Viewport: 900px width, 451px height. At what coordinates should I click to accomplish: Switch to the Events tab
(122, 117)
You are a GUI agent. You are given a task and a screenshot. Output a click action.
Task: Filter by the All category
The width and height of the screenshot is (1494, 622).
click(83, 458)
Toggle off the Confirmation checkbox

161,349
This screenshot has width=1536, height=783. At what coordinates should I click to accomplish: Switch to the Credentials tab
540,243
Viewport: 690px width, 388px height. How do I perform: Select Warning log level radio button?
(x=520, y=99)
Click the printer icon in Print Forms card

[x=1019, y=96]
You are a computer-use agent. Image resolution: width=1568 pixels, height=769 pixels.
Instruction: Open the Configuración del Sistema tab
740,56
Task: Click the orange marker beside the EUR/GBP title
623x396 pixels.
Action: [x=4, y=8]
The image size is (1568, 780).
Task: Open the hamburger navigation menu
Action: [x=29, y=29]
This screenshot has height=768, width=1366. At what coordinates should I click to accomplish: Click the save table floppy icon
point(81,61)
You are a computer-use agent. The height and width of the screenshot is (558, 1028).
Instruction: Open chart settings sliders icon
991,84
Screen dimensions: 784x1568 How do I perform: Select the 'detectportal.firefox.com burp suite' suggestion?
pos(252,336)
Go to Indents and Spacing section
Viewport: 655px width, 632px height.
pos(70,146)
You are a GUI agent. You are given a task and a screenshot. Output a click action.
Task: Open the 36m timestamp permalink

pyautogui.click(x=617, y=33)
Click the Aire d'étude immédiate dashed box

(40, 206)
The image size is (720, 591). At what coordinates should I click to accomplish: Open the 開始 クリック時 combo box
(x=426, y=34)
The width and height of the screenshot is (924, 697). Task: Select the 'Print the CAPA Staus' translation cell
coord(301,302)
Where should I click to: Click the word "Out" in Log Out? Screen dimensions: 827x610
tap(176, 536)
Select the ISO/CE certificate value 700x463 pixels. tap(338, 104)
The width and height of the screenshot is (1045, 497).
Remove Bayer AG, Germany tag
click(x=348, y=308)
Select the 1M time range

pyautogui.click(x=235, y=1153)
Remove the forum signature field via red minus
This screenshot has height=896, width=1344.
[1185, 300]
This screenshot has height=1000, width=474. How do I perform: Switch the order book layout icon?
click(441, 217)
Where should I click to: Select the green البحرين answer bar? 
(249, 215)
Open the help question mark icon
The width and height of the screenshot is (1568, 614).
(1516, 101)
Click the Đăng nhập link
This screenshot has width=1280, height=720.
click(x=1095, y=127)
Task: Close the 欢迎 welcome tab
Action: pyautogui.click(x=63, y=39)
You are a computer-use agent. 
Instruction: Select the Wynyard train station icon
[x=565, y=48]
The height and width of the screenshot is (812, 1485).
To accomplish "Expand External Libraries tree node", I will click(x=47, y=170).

· · · · ·

Task directions
Word for word, repeat each entry shown above.

Exercise output
Viewport: 900px width, 451px height. At what coordinates should I click to accomplish: Switch to the Events tab
(122, 117)
You are a GUI agent. You are given a task and a screenshot. Output a click action.
Task: Filter by the All category
The width and height of the screenshot is (1494, 622).
click(83, 458)
Toggle off the Confirmation checkbox

161,349
This screenshot has width=1536, height=783. At what coordinates should I click to accomplish: Switch to the Credentials tab
540,243
Viewport: 690px width, 388px height. How do I perform: Select Warning log level radio button?
(x=520, y=99)
Click the printer icon in Print Forms card

[x=1019, y=96]
You are a computer-use agent. Image resolution: width=1568 pixels, height=769 pixels.
Instruction: Open the Configuración del Sistema tab
740,56
Task: Click the orange marker beside the EUR/GBP title
623x396 pixels.
Action: [x=4, y=8]
The image size is (1568, 780).
Task: Open the hamburger navigation menu
Action: [x=29, y=29]
This screenshot has height=768, width=1366. At what coordinates should I click to accomplish: Click the save table floppy icon
point(81,61)
You are a computer-use agent. The height and width of the screenshot is (558, 1028).
Instruction: Open chart settings sliders icon
991,84
Screen dimensions: 784x1568 How do I perform: Select the 'detectportal.firefox.com burp suite' suggestion?
pos(252,336)
Go to Indents and Spacing section
Viewport: 655px width, 632px height.
pos(70,146)
You are a GUI agent. You are given a task and a screenshot. Output a click action.
Task: Open the 36m timestamp permalink

pyautogui.click(x=617, y=33)
Click the Aire d'étude immédiate dashed box

(40, 206)
The image size is (720, 591). At what coordinates should I click to accomplish: Open the 開始 クリック時 combo box
(x=426, y=34)
The width and height of the screenshot is (924, 697). Task: Select the 'Print the CAPA Staus' translation cell
coord(301,302)
Where should I click to: Click the word "Out" in Log Out? Screen dimensions: 827x610
tap(176, 536)
Select the ISO/CE certificate value 700x463 pixels. tap(338, 104)
The width and height of the screenshot is (1045, 497).
Remove Bayer AG, Germany tag
click(x=348, y=308)
Select the 1M time range

pyautogui.click(x=235, y=1153)
Remove the forum signature field via red minus
This screenshot has height=896, width=1344.
[1185, 300]
This screenshot has height=1000, width=474. How do I perform: Switch the order book layout icon?
click(441, 217)
Where should I click to: Select the green البحرين answer bar? 
(249, 215)
Open the help question mark icon
The width and height of the screenshot is (1568, 614).
(1516, 101)
Click the Đăng nhập link
This screenshot has width=1280, height=720.
click(x=1095, y=127)
Task: Close the 欢迎 welcome tab
Action: pyautogui.click(x=63, y=39)
You are a computer-use agent. 
Instruction: Select the Wynyard train station icon
[x=565, y=48]
The height and width of the screenshot is (812, 1485).
To accomplish "Expand External Libraries tree node", I will click(x=47, y=170).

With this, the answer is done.